[issue4191] urlparse normalize URL path

2008-10-24 Thread monk.e.boy

New submission from monk.e.boy [EMAIL PROTECTED]:

Hi,

  The way urljoin works is a bit funky, equivalent paths do not get
cleaned in a consistent way:


import urlparse
import posixpath

print urlparse.urljoin('http://www.example.com', '///')
print urlparse.urljoin('http://www.example.com/', '///')
print urlparse.urljoin('http://www.example.com///', '///')
print urlparse.urljoin('http://www.example.com///', '//')
print urlparse.urljoin('http://www.example.com///', '/')
print urlparse.urljoin('http://www.example.com///', '')
print
# the above should reduce down to:
print posixpath.normpath('///')
print
print urlparse.urljoin('http://www.example.com///', '.')
print urlparse.urljoin('http://www.example.com///', '/.')
print urlparse.urljoin('http://www.example.com///', './')
print urlparse.urljoin('http://www.example.com///', '/.')
print
print posixpath.normpath('/.')
print
print urlparse.urljoin('http://www.example.com///', '..')
print urlparse.urljoin('http://www.example.com', '/a/../a/')
print urlparse.urljoin('http://www.example.com', '../')
print urlparse.urljoin('http://www.example.com', 'a/../a/')
print urlparse.urljoin('http://www.example.com', 'a/../a/./')
print urlparse.urljoin('http://www.example.com/a/../a/', '../a/./../a/')
print urlparse.urljoin('http://www.example.com/a/../a/', '/../a/./../a/')
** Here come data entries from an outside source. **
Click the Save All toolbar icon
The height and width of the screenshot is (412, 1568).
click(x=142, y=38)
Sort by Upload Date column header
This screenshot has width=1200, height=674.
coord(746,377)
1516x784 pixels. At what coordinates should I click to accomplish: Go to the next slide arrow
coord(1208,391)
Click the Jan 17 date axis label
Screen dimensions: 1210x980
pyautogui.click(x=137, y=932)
The results of the above code are:

http://www.example.com/
http://www.example.com/
http://www.example.com/
http://www.example.com///
http://www.example.com/
http://www.example.com///

/

http://www.example.com///
http://www.example.com/.
http://www.example.com///
http://www.example.com/.

/

http://www.example.com
http://www.example.com/.
http://www.example.com
http://www.example.com/.

http://www.example.com//
http://www.example.com/a/../a/
http://www.example.com/../
http://www.example.com/a/
http://www.example.com/a/
http://www.example.com/a/
http://www.example.com/../a/./../a/

Sometimes the path is cleaned, sometimes it is not. When it is cleaned,
the cleaning process is not perfect.

The bit of code that is causing problems is commented:

  # XXX The stuff below is bogus in various ways...
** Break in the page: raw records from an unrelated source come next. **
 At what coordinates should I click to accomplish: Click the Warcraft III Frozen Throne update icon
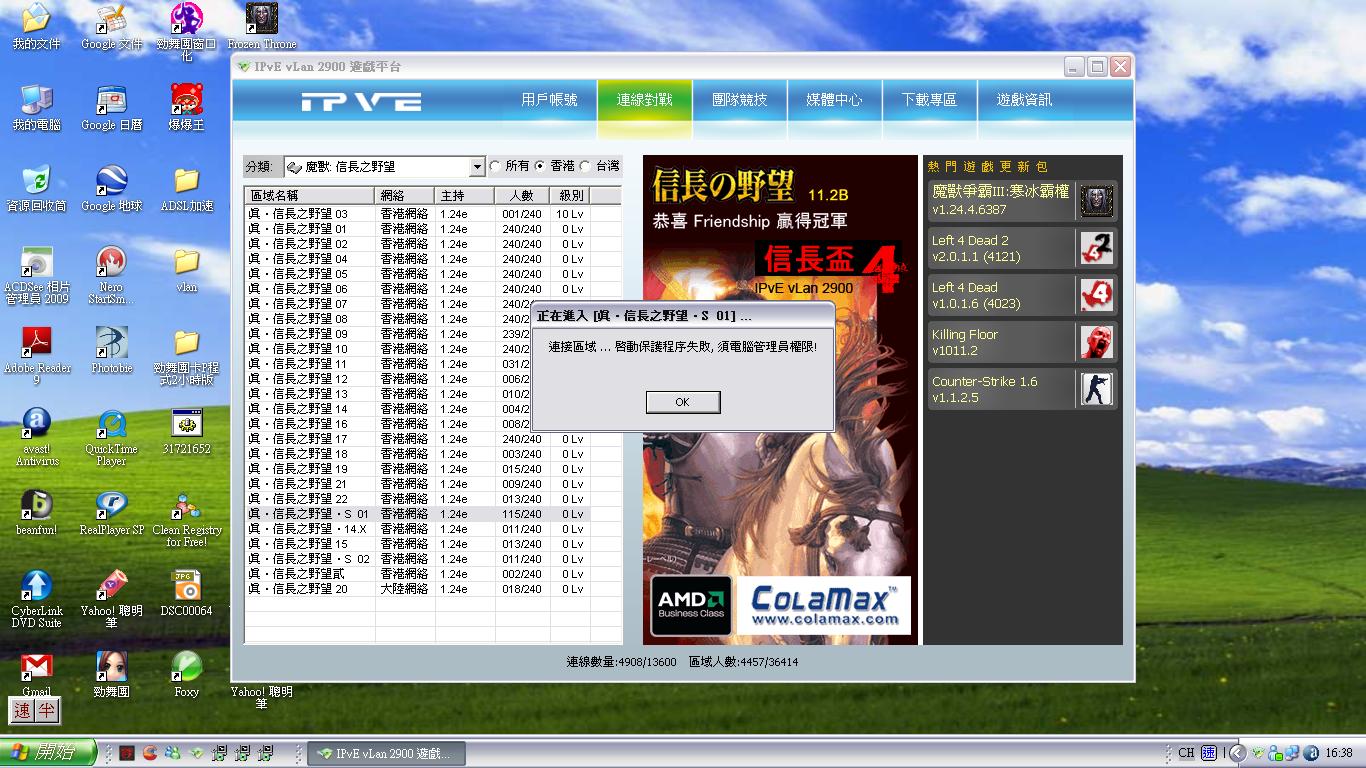1096,202
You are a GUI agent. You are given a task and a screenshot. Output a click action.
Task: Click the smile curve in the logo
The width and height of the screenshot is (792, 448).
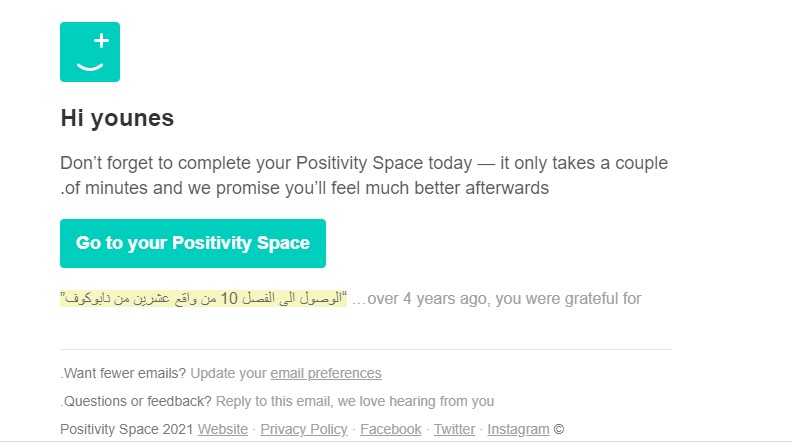coord(90,67)
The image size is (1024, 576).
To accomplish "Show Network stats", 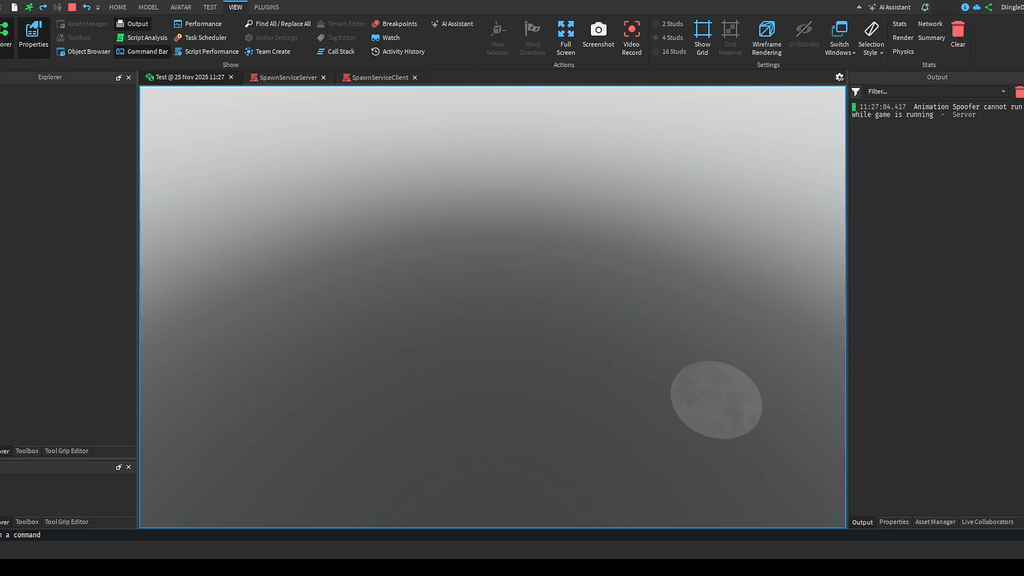I will [930, 23].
If I may be so bold, I would like to see this URL cleaning code stripped
from urljoin.

A new method/function could be added that cleans a URL. It could have a
'mimic browser' option, because a browser *will* follow URLs like:
http://example.com/../../../ (see this non-bug
http://bugs.python.org/issue2583 )

The URL cleaner could use some of the code from posixpath. Shorter
URLs would be preferred over longer (e.g: http://example.com preferred
to http://example.com/ )

Thanks,

monk.e.boy

--
messages: 75154
nosy: monk.e.boy
severity: normal
status: open
title: urlparse normalize URL path
versions: Python 2.6

___
Python tracker [EMAIL PROTECTED]
http://bugs.python.org/issue4191
___
___
Python-bugs-list mailing list
Unsubscribe: 
http://mail.python.org/mailman/options/python-bugs-list/archive%40mail-archive.com



[issue2583] urlparse normalize URL path

2008-04-08 Thread monk.e.boy

New submission from monk.e.boy [EMAIL PROTECTED]:

Hi,
  This is my first problem with anything Python :-) and my first issue.

  Doing in the following:

  urlparse.urljoin( 'http://site.com/', '../../../../path/' )
  'http://site.com/../../../../path/'

  urlparse.urljoin( 'http://site.com/', '/path/../path/.././path/./' )
  'http://site.com/path/../path/.././path/./'

These URLs are normalized to http://site.com/path/ in both Firefox and
Google (the google spider would follow these OK)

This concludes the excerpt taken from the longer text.